What to do: Once the images are removed, repeat all of the entries exactly.

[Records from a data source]
⟨

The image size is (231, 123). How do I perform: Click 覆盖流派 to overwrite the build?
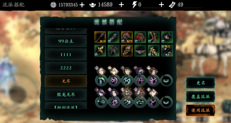click(x=200, y=97)
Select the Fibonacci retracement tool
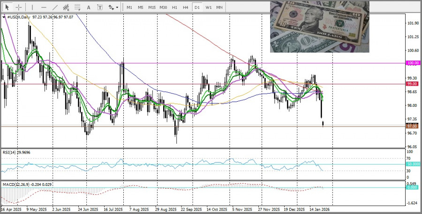 (x=78, y=7)
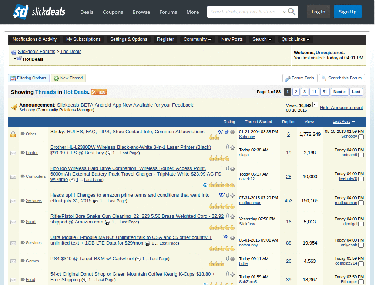The image size is (379, 285).
Task: Open Schooby's last post arrow icon
Action: (x=362, y=137)
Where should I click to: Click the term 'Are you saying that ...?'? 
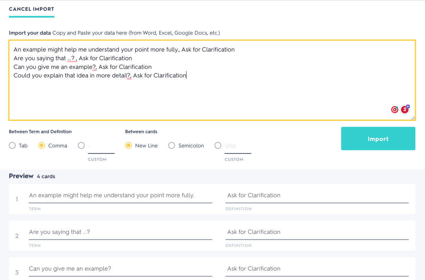pyautogui.click(x=120, y=232)
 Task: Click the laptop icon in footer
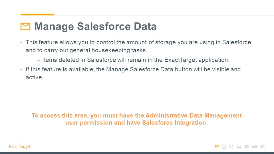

⟩

Reply to the exercise:
The image size is (231, 123). How do I perform: Click 覆盖流派 to overwrite the build?
click(x=200, y=97)
Select the Fibonacci retracement tool
 (x=78, y=7)
The image size is (379, 285).
Task: Open Schooby's last post arrow icon
Action: (x=362, y=137)
Where should I click to: Click the term 'Are you saying that ...?'? 
pyautogui.click(x=120, y=232)
 Task: Click the laptop icon in footer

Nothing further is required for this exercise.